膜金属内肽酶样 1
MMEL1 是一种 II 型膜结合锌依赖性金属蛋白酶( Voisin et al., 2004 )。
▼ 克隆与表达
池田等人(1999)克隆的小鼠 Mmel1,他们称之为 Sep。预测的全长 765 个氨基酸的 II 型整合膜蛋白具有短的 N 端胞质尾、跨膜螺旋和大的 C 端胞外结构域。Mmel1 的胞外结构域构成推定的催化结构域,并包含一个高度保守的共识锌结合基序,以及 9 个推定的 N-糖基化位点和 10 个半胱氨酸,可能形成二硫键。作者还发现了一个 Mmel1 剪接变体,该变体编码一种亚型,在跨膜螺旋之后缺少一个小片段。RT-PCR 分析在所有检查的小鼠组织中检测到 2 个 Mmel1 变体,较长的变体在睾丸中占优势,较短的变体在其他组织中占优势。转染 CHO 细胞的蛋白质印迹分析表明,全长 Mmel1 同种型表达为 110-kD 膜结合蛋白和分泌的可溶性 126-kD 蛋白,而较短的信息仅表达为膜结合蛋白。Mmel1 的去糖基化证实在膜级分中观察到的 110-kD 蛋白是部分糖基化的,而分泌的 126-kD 蛋白是完全糖基化的。

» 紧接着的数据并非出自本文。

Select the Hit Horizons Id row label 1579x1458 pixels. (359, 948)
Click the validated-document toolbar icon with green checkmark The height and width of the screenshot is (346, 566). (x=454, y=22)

Ouimet 等人(2000)克隆了大鼠 Mmel1 的多个剪接变体,他们称之为 NepII。RT-PCR 显示这些变体在大鼠脑、垂体和睾丸中具有不同的表达模式。原位杂交分析揭示了Mmel1 在睾丸的圆形精子细胞中的定位,其中Mmel1 转录物的水平最高。在大脑中,Mmel1 在几个神经元群体中以与中性溶酶(MME;120520)完全互补的模式异质表达。
▼ 测绘
Gross(2018)根据 MMEL1 序列(GenBank AF336981 ) 与基因组序列(GRCh38) 的比对,将 MMEL1 基因对应到染色体 1p36.32。
▼ 基因功能
Ikeda 等人使用转染的 CHO 细胞(1999)发现小鼠 Mmel1 可以切割人类 prepro-ET1( 131240 ) 以产生成熟的 ET1。使用重组 Mmel1 的进一步分析证实 prepro-ET1 最初在 trp21-val22 位点被可溶性 Mmel1 切割,导致成熟 ET1 的产生,这可能伴随可溶性 Mmel1 降解。对重组可溶性 Mmel1 的酶特性的评估表明,Mmel1 具有中性的最适 pH 值和与 NEP 相似的抑制剂敏感性曲线。此外,Mmel1 具有与 NEP 相似的广泛底物特异性。
▼ 生化特征
沃辛等人(2004)使用人脑啡肽酶的 3 维结构构建了大鼠 Nep2 活性位点的模型。他们发现 Nep2 的整体结构与 NEP 的结构非常相似。对参与底物水解和 Nep2 抑制剂结合的残基的鉴定表明,参与抑制剂结合的重要催化残基与 NEP 的残基完全匹配,但在 Nep2 的 S-prime-2 亚位点区域观察到重要差异。在小鼠 AtT20 细胞中表达分泌的活性 Nep2 突变体,然后进行结合分析,验证了所提出的模型。
▼ 动物模型
卡彭蒂尔等人(2004 年)表征了由同源重组产生的 Mmel1 敲除小鼠。与野生型相比,雄性基因敲除小鼠的生育能力降低,尽管它们没有表现出明显的身体或行为异常。睾丸发育和精子活力正常,似乎不是基因敲除小鼠雄性生育能力降低的原因。进一步的检查表明,早期胚胎发育受到干扰,当精子来自 Mmel1 敲除小鼠时,受精率急剧下降。